### Problem to work on:
Report the lines of the data below that contain the string "chart".

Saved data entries
* * * * *
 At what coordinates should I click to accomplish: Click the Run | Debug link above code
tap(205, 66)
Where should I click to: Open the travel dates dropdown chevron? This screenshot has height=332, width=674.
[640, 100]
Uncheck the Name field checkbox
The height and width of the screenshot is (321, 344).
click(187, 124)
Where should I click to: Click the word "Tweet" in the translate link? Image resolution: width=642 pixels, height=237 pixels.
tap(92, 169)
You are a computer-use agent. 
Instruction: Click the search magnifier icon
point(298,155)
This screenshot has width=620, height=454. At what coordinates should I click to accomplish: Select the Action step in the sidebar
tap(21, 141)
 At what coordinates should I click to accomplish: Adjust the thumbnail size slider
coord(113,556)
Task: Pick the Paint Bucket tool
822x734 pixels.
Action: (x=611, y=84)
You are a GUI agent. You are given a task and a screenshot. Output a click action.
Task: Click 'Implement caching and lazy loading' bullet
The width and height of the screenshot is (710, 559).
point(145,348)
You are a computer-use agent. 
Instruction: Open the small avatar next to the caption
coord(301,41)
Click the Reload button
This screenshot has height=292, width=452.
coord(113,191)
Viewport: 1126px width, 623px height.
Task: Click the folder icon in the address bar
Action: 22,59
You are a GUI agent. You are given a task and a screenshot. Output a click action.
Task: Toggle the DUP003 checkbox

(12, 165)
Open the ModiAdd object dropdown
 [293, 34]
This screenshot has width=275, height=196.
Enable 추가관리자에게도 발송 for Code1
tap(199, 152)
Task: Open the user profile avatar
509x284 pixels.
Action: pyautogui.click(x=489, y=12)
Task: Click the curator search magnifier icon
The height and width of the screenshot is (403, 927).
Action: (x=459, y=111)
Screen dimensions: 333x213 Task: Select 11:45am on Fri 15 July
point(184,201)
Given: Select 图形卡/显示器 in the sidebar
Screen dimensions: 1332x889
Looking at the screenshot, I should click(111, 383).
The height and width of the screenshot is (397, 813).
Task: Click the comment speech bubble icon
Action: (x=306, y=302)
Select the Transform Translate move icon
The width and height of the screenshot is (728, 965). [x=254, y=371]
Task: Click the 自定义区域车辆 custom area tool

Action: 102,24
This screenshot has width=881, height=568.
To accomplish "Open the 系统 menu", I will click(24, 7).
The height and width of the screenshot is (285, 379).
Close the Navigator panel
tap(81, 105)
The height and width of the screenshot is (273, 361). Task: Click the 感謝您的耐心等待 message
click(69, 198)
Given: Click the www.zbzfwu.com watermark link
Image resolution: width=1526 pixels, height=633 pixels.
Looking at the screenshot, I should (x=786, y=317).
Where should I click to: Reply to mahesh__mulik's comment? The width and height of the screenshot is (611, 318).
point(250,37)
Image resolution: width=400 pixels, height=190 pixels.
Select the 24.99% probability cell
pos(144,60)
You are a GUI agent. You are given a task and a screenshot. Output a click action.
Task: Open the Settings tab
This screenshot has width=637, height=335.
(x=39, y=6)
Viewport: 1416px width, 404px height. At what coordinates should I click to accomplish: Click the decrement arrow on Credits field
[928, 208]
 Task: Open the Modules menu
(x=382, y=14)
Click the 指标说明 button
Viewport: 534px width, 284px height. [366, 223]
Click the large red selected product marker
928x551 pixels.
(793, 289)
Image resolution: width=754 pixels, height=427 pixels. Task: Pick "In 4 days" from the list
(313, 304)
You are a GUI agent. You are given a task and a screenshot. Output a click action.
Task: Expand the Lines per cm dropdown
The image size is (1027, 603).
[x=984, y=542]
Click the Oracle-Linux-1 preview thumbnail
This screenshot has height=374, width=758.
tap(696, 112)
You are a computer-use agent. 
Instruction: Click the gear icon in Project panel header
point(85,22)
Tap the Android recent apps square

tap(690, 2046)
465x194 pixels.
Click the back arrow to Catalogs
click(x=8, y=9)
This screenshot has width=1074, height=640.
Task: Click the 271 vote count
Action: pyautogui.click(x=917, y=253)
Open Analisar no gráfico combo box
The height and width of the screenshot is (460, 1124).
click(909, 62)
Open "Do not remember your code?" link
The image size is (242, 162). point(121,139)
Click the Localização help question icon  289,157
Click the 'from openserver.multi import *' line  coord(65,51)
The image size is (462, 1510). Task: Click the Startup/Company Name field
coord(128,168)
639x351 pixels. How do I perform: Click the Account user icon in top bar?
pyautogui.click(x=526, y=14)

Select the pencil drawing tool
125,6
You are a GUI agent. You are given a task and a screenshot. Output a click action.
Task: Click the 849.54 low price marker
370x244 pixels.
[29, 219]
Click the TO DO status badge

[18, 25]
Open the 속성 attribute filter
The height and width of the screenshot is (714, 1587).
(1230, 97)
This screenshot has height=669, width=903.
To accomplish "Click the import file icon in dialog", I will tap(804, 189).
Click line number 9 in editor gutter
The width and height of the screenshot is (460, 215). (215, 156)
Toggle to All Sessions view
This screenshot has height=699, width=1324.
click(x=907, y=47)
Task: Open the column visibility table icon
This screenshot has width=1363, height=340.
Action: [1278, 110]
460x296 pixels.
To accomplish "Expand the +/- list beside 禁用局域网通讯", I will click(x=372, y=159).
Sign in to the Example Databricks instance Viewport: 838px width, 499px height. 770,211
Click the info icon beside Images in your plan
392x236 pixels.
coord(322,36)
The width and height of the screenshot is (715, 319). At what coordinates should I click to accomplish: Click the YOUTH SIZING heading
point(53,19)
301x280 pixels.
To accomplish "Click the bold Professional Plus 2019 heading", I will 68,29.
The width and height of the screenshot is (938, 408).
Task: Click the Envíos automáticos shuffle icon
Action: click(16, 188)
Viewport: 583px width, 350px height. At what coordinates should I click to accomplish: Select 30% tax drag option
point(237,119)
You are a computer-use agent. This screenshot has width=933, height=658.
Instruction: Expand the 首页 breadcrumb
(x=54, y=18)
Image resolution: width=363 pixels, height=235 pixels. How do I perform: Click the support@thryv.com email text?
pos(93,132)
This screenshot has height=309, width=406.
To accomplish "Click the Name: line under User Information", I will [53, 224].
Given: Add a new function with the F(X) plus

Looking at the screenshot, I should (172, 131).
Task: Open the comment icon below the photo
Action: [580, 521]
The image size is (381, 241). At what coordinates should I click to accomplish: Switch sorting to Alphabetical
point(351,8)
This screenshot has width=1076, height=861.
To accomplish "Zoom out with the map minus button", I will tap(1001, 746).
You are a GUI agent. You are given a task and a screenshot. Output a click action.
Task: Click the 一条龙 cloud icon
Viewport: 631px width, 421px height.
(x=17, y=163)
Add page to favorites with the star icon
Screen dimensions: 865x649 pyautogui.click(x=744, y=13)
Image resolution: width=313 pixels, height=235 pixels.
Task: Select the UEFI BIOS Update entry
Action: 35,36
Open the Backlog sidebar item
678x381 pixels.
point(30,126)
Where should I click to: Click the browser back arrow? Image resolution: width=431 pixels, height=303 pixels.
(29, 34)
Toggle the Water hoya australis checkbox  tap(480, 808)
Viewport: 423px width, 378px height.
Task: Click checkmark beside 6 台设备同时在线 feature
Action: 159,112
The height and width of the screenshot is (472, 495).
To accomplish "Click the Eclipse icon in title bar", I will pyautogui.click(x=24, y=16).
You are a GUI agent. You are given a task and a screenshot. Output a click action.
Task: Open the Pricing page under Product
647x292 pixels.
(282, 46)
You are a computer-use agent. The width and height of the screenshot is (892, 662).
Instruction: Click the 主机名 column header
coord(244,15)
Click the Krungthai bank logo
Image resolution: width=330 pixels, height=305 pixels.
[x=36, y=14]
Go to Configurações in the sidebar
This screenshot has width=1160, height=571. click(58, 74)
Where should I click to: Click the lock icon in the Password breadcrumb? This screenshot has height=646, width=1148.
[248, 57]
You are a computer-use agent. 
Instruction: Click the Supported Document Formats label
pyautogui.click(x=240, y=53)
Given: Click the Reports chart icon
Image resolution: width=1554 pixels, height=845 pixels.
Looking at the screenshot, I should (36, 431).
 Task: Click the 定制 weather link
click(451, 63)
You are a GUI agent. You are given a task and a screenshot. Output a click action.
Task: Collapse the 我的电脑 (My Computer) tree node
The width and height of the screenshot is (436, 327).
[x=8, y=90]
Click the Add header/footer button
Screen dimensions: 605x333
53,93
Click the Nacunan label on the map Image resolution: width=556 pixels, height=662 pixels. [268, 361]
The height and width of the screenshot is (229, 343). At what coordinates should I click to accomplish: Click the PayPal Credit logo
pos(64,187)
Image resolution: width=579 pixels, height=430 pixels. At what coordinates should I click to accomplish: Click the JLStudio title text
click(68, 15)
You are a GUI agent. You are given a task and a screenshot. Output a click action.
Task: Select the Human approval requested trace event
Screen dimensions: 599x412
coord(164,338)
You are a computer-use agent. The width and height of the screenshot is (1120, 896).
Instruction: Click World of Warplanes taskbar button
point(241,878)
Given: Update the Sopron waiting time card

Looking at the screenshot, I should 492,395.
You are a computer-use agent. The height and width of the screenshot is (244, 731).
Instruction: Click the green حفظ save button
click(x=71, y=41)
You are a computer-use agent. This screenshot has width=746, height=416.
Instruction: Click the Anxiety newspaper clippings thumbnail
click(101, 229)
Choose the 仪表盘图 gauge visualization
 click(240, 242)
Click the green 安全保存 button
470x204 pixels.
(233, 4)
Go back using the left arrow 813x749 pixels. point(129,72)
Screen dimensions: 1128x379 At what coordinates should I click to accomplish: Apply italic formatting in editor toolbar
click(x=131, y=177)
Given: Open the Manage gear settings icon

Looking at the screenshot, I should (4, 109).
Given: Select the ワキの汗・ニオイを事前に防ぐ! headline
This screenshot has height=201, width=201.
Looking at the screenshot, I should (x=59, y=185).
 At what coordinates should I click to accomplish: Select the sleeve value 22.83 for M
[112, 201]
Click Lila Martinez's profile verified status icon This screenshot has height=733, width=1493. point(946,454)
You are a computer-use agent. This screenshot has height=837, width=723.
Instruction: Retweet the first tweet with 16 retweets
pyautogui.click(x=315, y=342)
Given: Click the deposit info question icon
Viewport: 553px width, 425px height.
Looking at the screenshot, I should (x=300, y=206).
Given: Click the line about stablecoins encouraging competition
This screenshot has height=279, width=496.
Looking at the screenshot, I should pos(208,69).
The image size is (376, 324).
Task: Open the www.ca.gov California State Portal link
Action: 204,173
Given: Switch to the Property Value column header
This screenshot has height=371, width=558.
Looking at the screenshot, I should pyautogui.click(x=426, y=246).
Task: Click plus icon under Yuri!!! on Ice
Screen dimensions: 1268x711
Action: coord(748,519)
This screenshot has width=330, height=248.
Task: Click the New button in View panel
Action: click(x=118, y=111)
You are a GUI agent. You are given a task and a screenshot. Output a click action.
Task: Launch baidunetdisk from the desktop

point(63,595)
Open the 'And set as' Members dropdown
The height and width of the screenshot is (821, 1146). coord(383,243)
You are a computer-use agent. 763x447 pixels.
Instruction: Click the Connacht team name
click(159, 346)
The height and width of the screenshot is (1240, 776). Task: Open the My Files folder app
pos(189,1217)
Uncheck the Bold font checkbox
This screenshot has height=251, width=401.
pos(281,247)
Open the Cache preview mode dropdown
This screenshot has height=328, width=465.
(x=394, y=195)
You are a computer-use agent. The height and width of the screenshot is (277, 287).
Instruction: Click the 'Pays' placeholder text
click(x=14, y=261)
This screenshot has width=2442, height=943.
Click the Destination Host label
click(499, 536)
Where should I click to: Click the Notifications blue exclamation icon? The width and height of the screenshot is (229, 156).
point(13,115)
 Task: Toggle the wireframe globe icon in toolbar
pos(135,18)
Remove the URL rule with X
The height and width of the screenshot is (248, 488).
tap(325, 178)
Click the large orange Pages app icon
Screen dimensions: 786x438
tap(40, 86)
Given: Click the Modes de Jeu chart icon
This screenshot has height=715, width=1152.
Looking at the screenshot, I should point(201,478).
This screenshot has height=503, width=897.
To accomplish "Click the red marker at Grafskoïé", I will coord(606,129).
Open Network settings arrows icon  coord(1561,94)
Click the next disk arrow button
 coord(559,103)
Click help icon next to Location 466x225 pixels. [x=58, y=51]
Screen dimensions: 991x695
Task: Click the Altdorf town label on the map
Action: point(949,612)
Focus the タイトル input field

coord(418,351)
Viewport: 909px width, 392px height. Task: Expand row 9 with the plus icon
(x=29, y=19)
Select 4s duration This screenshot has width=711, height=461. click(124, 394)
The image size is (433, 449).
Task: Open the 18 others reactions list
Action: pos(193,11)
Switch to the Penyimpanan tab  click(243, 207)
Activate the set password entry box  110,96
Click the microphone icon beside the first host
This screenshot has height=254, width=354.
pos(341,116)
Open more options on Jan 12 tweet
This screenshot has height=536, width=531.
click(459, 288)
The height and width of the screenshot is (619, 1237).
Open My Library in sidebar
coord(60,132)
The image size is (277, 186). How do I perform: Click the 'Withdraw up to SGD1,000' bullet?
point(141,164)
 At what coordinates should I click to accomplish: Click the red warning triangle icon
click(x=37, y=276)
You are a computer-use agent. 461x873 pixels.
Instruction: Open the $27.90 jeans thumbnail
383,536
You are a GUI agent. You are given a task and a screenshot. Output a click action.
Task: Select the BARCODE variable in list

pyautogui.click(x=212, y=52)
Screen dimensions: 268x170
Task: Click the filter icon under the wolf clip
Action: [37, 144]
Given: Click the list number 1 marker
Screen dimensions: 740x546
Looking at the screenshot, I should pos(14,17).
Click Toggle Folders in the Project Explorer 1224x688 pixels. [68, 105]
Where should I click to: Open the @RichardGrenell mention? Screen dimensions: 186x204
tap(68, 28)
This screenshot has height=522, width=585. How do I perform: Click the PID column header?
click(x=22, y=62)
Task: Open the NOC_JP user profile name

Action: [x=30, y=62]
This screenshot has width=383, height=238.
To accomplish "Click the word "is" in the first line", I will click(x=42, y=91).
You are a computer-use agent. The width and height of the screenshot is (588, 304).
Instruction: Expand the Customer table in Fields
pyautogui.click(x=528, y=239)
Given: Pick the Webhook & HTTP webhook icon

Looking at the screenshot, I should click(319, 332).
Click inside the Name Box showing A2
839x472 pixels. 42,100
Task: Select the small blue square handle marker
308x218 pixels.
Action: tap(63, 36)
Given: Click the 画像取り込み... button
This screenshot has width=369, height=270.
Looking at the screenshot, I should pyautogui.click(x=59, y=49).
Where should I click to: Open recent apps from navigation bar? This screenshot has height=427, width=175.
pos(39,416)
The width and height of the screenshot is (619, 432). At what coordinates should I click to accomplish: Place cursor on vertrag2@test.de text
* * * * *
### Response box:
Given: Click the Reports chart icon
Given: Click the Modes de Jeu chart icon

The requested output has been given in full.